Assignment ->
Which of the lines below include the word "column"? Pull each one out.

─── Given records ───

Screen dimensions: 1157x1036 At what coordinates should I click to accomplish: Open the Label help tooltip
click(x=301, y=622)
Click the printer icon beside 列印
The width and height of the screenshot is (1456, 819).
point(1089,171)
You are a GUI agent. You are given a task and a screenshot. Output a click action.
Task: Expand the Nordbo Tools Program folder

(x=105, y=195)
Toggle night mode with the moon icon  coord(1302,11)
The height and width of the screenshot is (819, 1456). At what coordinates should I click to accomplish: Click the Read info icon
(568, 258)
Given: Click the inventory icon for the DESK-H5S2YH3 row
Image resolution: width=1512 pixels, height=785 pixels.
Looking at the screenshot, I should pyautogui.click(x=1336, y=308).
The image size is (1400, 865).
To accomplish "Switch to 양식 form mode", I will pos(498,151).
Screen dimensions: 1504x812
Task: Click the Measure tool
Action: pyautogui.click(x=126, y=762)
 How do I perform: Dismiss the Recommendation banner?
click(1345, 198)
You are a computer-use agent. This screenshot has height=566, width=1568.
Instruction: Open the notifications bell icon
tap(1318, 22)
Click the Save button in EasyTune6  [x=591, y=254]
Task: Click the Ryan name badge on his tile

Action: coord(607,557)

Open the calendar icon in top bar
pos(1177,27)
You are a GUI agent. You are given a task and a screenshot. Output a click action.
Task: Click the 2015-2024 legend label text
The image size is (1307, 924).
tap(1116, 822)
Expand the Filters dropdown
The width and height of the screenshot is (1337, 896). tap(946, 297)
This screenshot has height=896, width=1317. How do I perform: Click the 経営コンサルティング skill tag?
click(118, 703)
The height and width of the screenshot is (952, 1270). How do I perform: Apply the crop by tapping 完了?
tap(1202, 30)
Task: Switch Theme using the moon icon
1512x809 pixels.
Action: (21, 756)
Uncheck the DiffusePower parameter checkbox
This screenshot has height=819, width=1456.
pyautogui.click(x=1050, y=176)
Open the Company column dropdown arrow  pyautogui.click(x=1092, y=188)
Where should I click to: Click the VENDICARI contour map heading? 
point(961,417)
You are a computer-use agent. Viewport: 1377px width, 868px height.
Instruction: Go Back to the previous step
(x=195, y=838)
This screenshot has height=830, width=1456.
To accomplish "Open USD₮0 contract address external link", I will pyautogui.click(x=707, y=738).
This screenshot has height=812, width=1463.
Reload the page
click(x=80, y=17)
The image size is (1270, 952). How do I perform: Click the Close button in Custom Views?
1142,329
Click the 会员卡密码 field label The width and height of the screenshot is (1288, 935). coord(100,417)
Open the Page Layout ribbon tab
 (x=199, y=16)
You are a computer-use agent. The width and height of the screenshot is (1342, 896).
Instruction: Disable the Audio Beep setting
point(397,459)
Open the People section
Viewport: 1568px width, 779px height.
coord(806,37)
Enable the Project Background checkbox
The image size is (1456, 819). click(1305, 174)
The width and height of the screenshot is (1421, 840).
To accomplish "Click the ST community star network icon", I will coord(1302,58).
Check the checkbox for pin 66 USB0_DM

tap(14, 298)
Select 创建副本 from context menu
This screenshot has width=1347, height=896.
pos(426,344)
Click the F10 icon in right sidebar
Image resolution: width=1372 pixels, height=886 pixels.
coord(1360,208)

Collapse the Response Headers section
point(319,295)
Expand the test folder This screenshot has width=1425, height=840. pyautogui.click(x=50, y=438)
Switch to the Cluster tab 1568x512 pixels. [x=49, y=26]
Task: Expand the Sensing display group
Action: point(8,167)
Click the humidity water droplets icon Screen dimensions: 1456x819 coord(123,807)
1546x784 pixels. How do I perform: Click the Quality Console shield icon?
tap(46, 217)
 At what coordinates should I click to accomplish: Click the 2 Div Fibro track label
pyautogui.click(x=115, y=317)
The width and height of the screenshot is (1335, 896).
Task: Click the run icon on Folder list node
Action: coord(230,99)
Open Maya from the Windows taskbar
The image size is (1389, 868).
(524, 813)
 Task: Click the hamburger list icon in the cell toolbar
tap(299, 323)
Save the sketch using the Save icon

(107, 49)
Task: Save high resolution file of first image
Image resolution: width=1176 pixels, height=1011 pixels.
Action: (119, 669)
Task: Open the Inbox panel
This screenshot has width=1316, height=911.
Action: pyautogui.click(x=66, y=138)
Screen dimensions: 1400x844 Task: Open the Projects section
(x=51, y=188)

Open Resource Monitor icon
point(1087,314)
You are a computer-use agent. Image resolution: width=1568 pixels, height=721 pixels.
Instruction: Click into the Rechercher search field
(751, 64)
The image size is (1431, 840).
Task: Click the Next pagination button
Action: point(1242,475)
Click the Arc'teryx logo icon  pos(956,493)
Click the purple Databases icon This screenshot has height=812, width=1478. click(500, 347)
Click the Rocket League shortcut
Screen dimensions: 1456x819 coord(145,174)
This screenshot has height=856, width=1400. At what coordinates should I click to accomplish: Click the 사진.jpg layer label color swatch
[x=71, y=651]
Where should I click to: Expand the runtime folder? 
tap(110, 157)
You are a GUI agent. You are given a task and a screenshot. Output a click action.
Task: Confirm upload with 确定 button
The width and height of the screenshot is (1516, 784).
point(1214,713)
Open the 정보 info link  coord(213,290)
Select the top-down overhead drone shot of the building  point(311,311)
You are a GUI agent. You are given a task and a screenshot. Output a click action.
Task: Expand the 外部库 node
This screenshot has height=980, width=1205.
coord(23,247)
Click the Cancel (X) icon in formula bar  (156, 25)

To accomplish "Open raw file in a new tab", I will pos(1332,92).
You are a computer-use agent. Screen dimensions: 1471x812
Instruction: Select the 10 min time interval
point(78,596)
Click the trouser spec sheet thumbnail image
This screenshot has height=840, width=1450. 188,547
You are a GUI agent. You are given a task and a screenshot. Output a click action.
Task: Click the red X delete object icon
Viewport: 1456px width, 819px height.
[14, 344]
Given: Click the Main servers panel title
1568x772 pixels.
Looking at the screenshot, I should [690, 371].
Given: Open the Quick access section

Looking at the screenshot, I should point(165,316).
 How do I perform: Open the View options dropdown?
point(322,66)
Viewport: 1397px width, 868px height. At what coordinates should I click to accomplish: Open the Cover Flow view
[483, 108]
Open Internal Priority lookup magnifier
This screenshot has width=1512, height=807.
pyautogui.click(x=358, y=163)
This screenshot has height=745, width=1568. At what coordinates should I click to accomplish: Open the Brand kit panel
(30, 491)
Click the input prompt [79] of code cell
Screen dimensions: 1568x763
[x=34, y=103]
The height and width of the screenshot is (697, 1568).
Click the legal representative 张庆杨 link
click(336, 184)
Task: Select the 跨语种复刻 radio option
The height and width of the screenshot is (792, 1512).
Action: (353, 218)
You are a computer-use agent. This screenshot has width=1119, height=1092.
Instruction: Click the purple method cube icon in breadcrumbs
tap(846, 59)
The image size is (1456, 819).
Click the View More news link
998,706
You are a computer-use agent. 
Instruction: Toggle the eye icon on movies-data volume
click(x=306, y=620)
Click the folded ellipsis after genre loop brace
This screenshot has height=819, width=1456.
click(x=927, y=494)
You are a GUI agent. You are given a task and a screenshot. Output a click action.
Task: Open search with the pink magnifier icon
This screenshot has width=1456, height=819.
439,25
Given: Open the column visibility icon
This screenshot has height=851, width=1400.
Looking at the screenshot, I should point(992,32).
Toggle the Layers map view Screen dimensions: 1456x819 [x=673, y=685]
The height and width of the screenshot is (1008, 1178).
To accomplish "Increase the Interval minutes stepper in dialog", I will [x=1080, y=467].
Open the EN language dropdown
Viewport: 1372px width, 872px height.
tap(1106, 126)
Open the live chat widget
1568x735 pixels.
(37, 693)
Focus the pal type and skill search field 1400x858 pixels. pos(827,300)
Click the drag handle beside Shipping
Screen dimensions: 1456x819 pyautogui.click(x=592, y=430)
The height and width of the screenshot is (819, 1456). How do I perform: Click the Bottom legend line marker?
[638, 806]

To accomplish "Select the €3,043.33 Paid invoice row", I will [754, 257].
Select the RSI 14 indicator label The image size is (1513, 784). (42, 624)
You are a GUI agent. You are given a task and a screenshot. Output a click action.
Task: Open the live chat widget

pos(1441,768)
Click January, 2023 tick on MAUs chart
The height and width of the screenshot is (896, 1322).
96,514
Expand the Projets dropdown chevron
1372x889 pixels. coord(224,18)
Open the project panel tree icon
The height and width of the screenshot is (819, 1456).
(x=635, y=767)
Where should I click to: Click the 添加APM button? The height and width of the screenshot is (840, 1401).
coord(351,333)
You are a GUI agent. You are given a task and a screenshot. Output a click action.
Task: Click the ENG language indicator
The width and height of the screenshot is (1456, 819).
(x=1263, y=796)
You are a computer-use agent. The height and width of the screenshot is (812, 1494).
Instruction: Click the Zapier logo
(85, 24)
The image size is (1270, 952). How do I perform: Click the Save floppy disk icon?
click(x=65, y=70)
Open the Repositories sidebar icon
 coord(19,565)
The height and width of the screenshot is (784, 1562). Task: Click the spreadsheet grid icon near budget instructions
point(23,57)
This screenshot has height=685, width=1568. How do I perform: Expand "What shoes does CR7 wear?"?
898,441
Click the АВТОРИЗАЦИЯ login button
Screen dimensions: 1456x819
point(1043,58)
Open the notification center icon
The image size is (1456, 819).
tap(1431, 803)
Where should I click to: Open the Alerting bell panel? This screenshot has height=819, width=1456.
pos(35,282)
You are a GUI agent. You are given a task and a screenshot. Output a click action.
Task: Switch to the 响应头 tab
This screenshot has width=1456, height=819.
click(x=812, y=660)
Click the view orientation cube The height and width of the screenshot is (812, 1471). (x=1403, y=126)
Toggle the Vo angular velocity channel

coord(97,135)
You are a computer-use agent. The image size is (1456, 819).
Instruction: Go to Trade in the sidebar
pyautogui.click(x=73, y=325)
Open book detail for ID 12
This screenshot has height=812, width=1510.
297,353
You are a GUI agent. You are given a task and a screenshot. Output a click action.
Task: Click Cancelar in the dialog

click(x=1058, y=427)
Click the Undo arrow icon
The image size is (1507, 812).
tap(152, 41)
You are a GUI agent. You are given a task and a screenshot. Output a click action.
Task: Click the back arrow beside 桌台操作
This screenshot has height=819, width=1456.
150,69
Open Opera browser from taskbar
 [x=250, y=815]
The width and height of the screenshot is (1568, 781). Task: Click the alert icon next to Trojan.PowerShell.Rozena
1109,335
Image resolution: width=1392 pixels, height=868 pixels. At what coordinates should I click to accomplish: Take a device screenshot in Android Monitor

───

Result of the exercise ->
Open the Company column dropdown arrow  pyautogui.click(x=1092, y=188)
Given: Open the column visibility icon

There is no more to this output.